I think I need to study more, get the fundamentals down more, and overall just expose myself to more difficult problems with a cool mindset. This is really holding me back. I was going to take a practice test today but decided against it so I could focus more on the games in a casual setting without the timer.

Any advice? This test is a challenge of our patience, too, as you all know. Thanks.

Comments

  • acatuneaacatunea Member
    144 karma

    I would suggest identifying what exactly about LG makes you frustrated/angry. Is it a missed inference, a particular game type or question type? Find out what that is so you can target those types of games and questions, and repeatedly practice them until it becomes pretty well muscle memory. Personally, when I am completing blind review, I sit there for however long it takes to see how I could have made an inference faster under time.

    The LG section has a pretty limited number of game types and questions (unless it is a Misc game), and I think you maybe just need to spend more time practicing to see those patterns.

    Best of luck, you got this!

  • 24 karma

    It might be inferences because I usually try to find as many of those as I can, then go into the problems.
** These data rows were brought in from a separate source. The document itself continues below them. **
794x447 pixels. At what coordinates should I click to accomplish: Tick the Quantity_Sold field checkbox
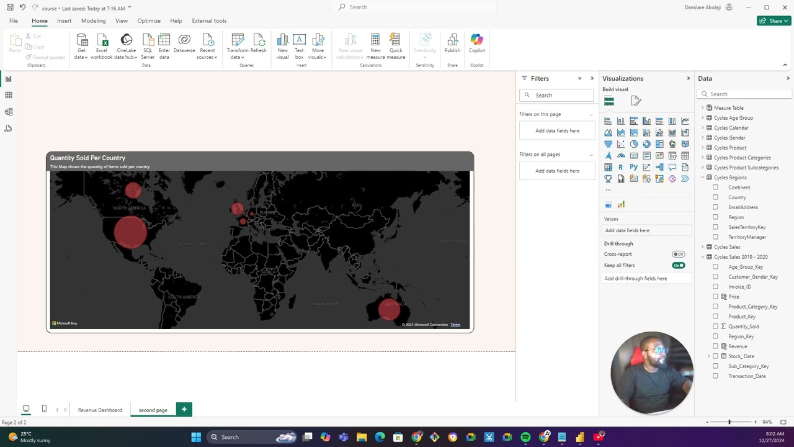(715, 327)
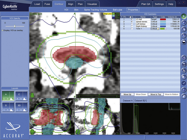Pick the ruler measurement tool
The height and width of the screenshot is (140, 187).
click(184, 35)
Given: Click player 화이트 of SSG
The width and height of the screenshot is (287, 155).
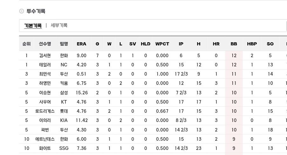Looking at the screenshot, I should pos(45,148).
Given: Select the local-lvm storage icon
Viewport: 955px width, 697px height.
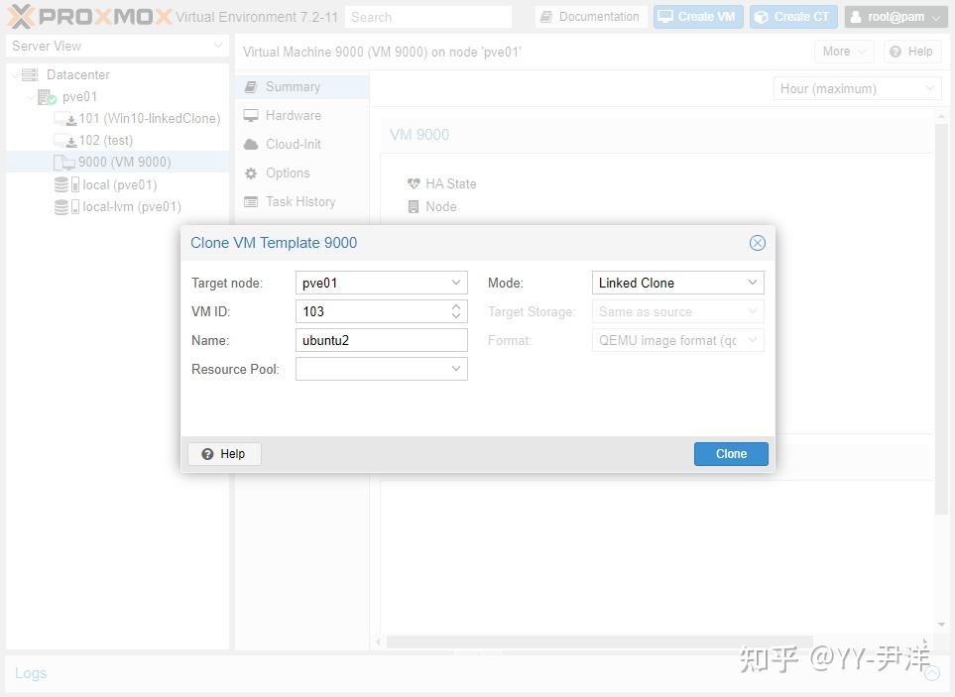Looking at the screenshot, I should pos(62,206).
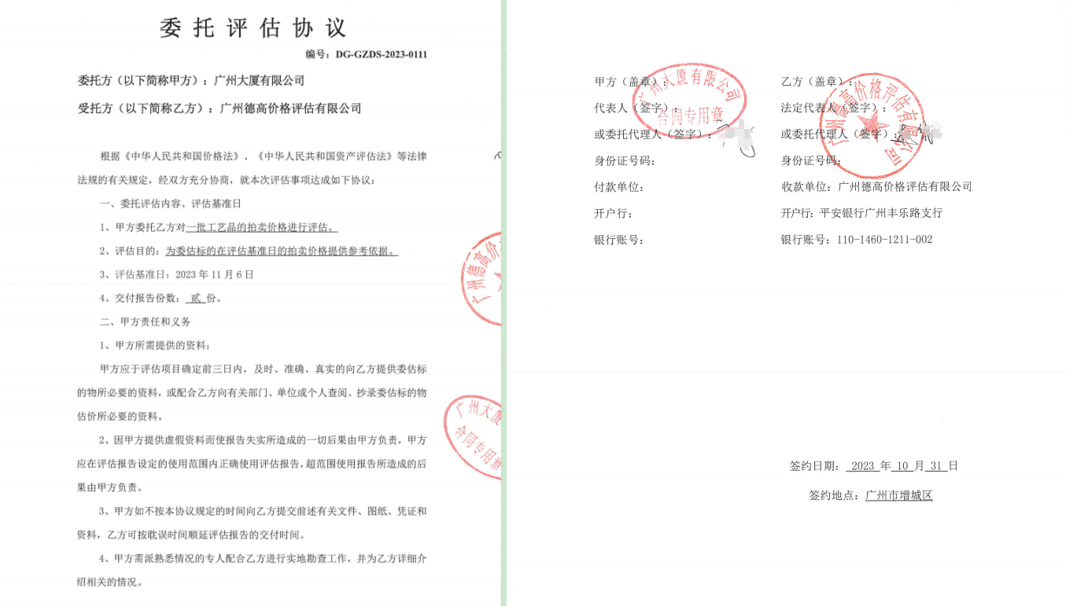1066x606 pixels.
Task: Click the partial red seal beside 评估基准日 line
Action: pyautogui.click(x=481, y=279)
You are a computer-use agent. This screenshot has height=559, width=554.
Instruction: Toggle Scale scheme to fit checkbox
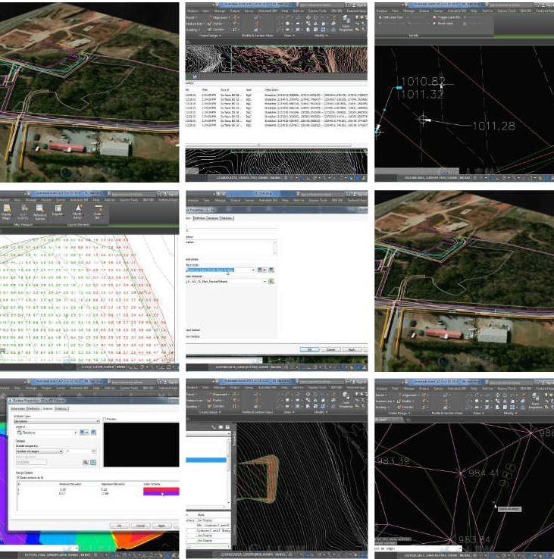tap(19, 477)
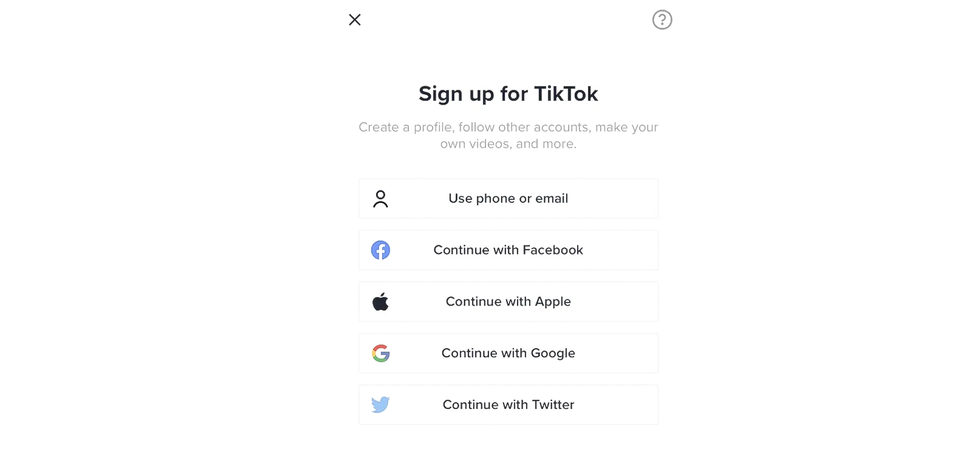The image size is (972, 449).
Task: Select Use phone or email option
Action: pyautogui.click(x=508, y=199)
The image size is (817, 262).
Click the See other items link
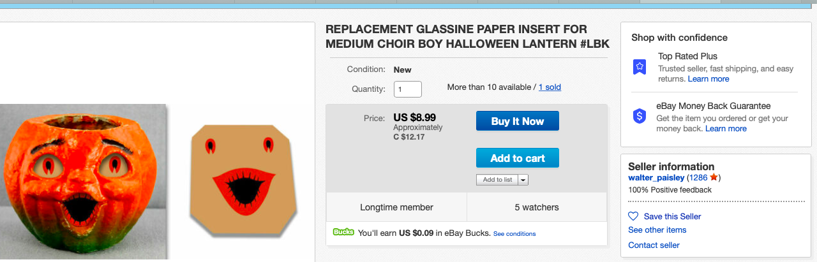pos(657,230)
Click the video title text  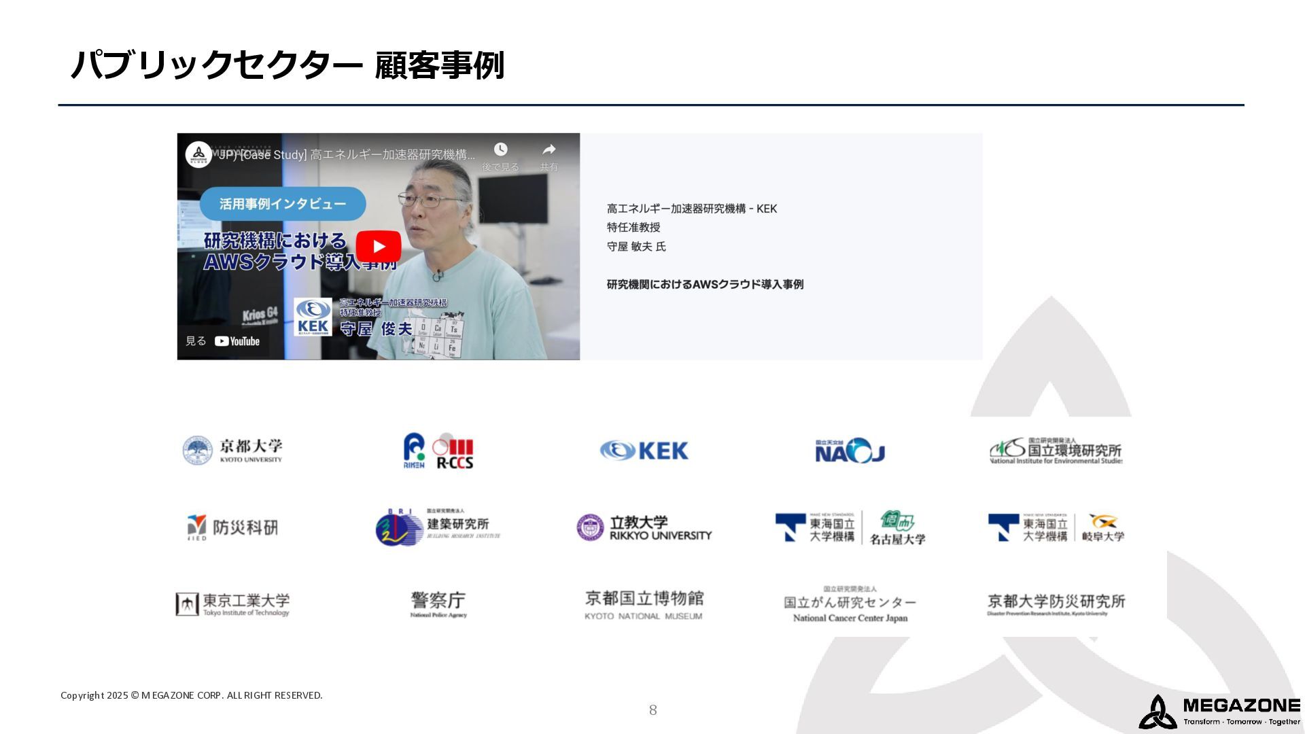coord(347,155)
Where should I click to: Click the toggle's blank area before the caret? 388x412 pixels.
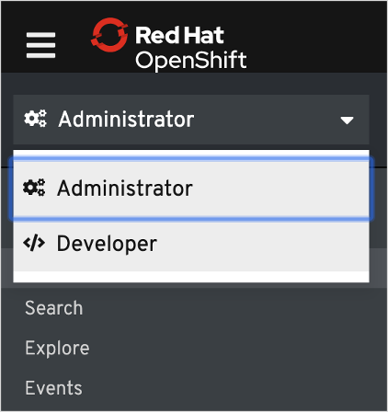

If the problems give me much trouble, I tend to get flustered.

  • afcachoneduafcachonedu Free Trial Member
    3 karma

    I'll recommend what I did! Not sure if you're talking about LR or LG, but here's advice for LG, since you're talking about "LR games".

    Learn to split into a LOT of game boards. For instance, assume you have a basic sequencing game, 6 game pieces, and 5 slots with two rules that are binary (X is in position 3 or 5) and (if Y is used, then Z is in position 2).

    Split up the game into four boards. (Two boards with X in 3, two boards with X in 5, and each of the two sub-boards obeys one side of the "if Y" rule) That way, you have four boards for which you have a lot fewer pieces left to put in.

    I recommend that in response to your problem because when I started practicing heavy splitting, it gave me a feeling of control over LGs that I didn't previously have. The control really helped my mentality while working through them. The method also gave me a lot of consistency in my approach which also helped my mentality, since I didn't feel like I was at the mercy of the section as much as before.

  • acatuneaacatunea Member
    144 karma

    I personally have a different approach than this ^ comment, and that's totally okay!

    I don't make all the inferences all the time either, and am pretty consistent with scoring -1 or so in LG sections under time.

    I don't usually explicitly split up the game boards, I found it was too much of a time sink for me if I didn't see the inference right away. I do write down inferences directly on my set up and just make a mental note of it... I think I am just quick at plugging all the answers into my existing setup if I don't see the answer right away.